M. [V] [T] sera aussi condamné au paiement d’une indemnité mensuelle d’occupation pour la période courant du 7 janvier 2025 à la date de la libération effective et définitive des lieux, égale au montant des loyers et charges qui auraient été dus si le bail s’était poursuivi.
Sur les frais du procès et l’exécution provisoire
Aux termes de l’article 700 du code de procédure civile, le juge condamne la partie tenue aux dépens, ou, à défaut, la partie perdante, à payer à l’autre partie la somme qu’il détermine, au titre des frais exposés et non compris dans les dépens ; dans tous les cas, le juge tient compte de l’équité et de la situation économique de la partie condamnée.
M. [V] [T], qui succombe à la cause, sera condamné aux dépens de la présente instance, conformément à l’article 696 du code de procédure civile.
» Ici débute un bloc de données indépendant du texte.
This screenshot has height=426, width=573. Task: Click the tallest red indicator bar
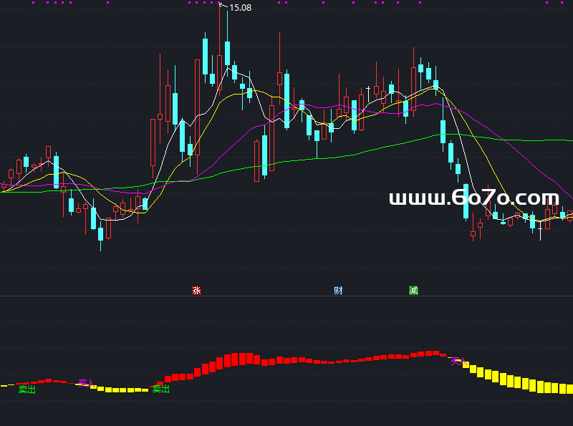(x=244, y=358)
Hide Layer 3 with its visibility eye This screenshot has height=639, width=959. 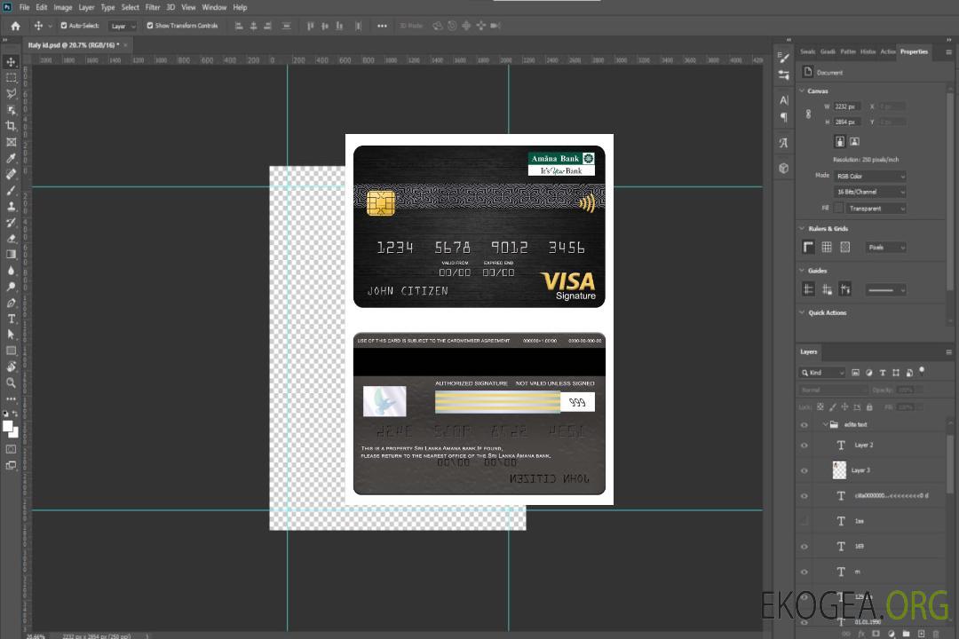tap(804, 470)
L’équité commande par ailleurs de faire droit à hauteur de 1200 euros à la demande de M. [W] [S] concernant les frais non compris dans les dépens, en application des dispositions précitées.
La présente décision est exécutoire à titre provisoire, conformément à l’article 514 du code de procédure civile.
PAR CES MOTIFS,
La juge des contentieux de la protection, statuant après débats publics, par jugement mis à disposition au greffe, réputé contradictoire et en premier ressort,
CONSTATE que M. [V] [T] n’a pas justifié d’une assurance contre les risques locatifs dans le délai d’un mois suivant le commandement qui lui en a été fait le 26 août 2024,
CONSTATE, en conséquence, que le contrat conclu le 26 juillet 2021 entre M. [W] [S], d’une part, et M. [V] [T], d’autre part, concernant les locaux situés au [Adresse 2] à [Localité 6] est résilié depuis le 27 septembre 2024,
ORDONNE à M. [V] [T] de libérer de sa personne, de ses biens, ainsi que de tous occupants de son chef, les lieux situés au [Adresse 2] à [Localité 6] ainsi que, le cas échéant, tous les lieux loués accessoirement au logement,
DEBOUTE M. [W] [S] de sa demande d’astreinte,
DIT qu’à défaut de libération volontaire, il pourra être procédé à son expulsion et à celle de tous occupants de son chef avec l’assistance de la force publique,
DEBOUTE M. [W] [S] de sa demande de suppression du délai prévu par les articles L. 412-1 et L. 412-2 du Code des procédures civiles d’exécution,
DIT que le sort des meubles sera régi conformément aux dispositions des articles L. 433-1 et L. 433-2 du code des procédures civiles d’exécution,
RAPPELLE que l’expulsion ne pourra avoir lieu qu’hors période hivernale et à l’expiration d’un délai de deux mois suivant la délivrance d’un commandement d’avoir à libérer les lieux,
CONDAMNE M. [V] [T] à payer à M. [W] [S] la somme de 7601,60 euros (sept mille six cent un euros et soixante centimes) au titre de l’arriéré locatif arrêté au 6 janvier 2025, échéance de janvier 2025 incluse, avec intérêts au taux légal à compter du 26 août 2024 sur la somme de 3753,60 euros, à compter de l’assignation sur la somme de 2369 euros et à compter de la signification de la présente décision pour le surplus,
CONDAMNE M. [V] [T] à payer à M. [W] [S] une indemnité mensuelle d’occupation d’un montant équivalent à celui du loyer et des charges, tel qu’il aurait été si le contrat s’était poursuivi à compter du 7 janvier 2025 et jusqu’à la date de la libération effective et définitive des lieux (volontaire ou en suite de l’expulsion),
CONDAMNE M. [V] [T] à payer à M. [W] [S] la somme de 1200 euros (mille deux cents euros) au titre de l’article 700 du code de procédure civile,
CONDAMNE M. [V] [T] aux dépens comprenant notamment le coût du commandement de justifier d’une assurance en date du 26 août 2024 et celui de l’assignation du 14 novembre 2024,
RAPPELLE que le présent jugement est de plein droit exécutoire à titre provisoire.
Ainsi jugé par mise à disposition au greffe le 25 mars 2025, et signé par la juge et le greffier susnommés.